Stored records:
------------------------------------
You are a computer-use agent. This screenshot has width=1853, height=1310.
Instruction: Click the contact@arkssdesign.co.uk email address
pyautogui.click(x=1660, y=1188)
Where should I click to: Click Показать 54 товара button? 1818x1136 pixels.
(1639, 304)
------------------------------------
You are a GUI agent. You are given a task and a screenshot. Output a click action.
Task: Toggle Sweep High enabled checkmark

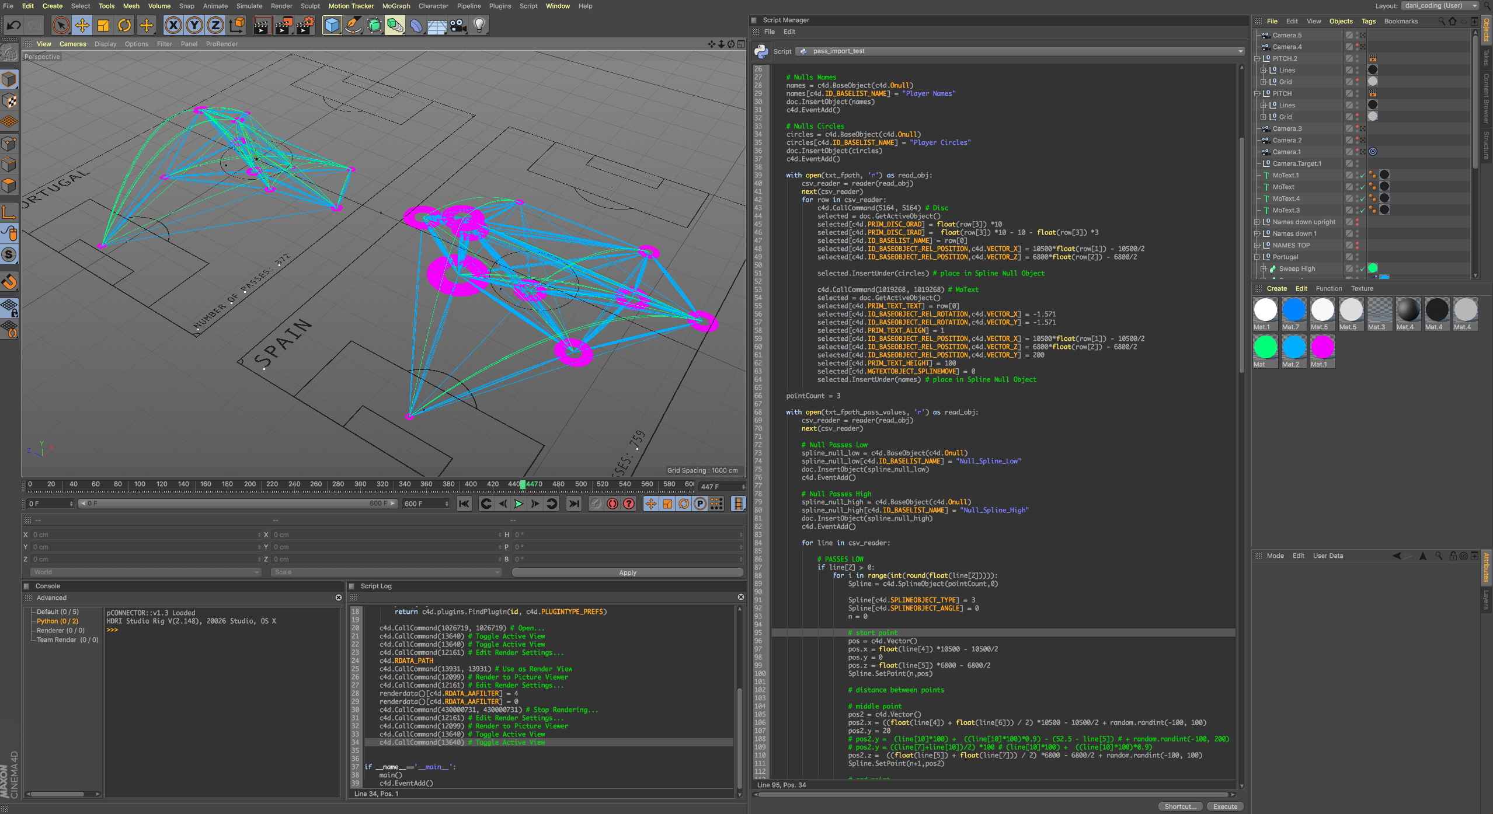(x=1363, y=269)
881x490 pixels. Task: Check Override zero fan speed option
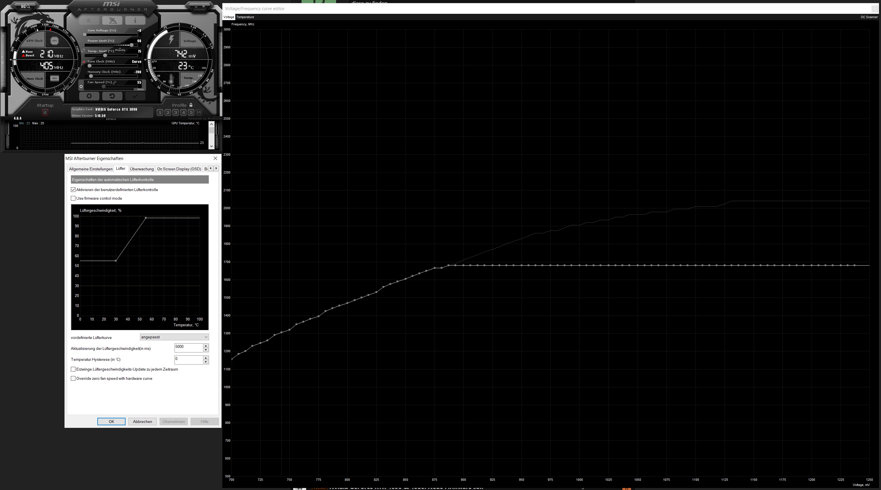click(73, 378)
------------------------------------
Work order: Word search in the records above: please count the lines holding "agent" and state the count alone.

Task answer: 2